What you give back must match the records below exactly.
*** Opening DATA FOR THIS EXERCISE ***
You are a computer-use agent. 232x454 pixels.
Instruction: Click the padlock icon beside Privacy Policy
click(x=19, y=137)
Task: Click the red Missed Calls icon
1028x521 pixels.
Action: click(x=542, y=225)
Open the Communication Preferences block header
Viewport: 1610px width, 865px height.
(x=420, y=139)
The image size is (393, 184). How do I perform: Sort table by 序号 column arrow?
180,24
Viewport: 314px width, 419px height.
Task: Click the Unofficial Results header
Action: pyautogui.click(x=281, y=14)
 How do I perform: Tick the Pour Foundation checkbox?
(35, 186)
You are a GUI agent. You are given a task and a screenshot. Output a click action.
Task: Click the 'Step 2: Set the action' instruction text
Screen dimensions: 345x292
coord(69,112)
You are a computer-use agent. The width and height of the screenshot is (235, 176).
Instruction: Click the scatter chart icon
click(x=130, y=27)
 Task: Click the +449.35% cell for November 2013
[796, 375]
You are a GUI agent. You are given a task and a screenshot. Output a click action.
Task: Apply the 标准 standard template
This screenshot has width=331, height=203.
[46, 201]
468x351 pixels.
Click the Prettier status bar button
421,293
*** Closing DATA FOR THIS EXERCISE ***
* COMPLETED EXERCISE *
You are a computer-use agent. 232x454 pixels.
Instruction: Click the padlock icon beside Privacy Policy
click(x=19, y=137)
Task: Click the red Missed Calls icon
1028x521 pixels.
Action: click(x=542, y=225)
Open the Communication Preferences block header
Viewport: 1610px width, 865px height.
(x=420, y=139)
The image size is (393, 184). How do I perform: Sort table by 序号 column arrow?
180,24
Viewport: 314px width, 419px height.
Task: Click the Unofficial Results header
Action: pyautogui.click(x=281, y=14)
 How do I perform: Tick the Pour Foundation checkbox?
(35, 186)
You are a GUI agent. You are given a task and a screenshot. Output a click action.
Task: Click the 'Step 2: Set the action' instruction text
Screen dimensions: 345x292
coord(69,112)
You are a computer-use agent. The width and height of the screenshot is (235, 176).
Instruction: Click the scatter chart icon
click(x=130, y=27)
 Task: Click the +449.35% cell for November 2013
[796, 375]
You are a GUI agent. You are given a task and a screenshot. Output a click action.
Task: Apply the 标准 standard template
This screenshot has width=331, height=203.
[46, 201]
468x351 pixels.
Click the Prettier status bar button
421,293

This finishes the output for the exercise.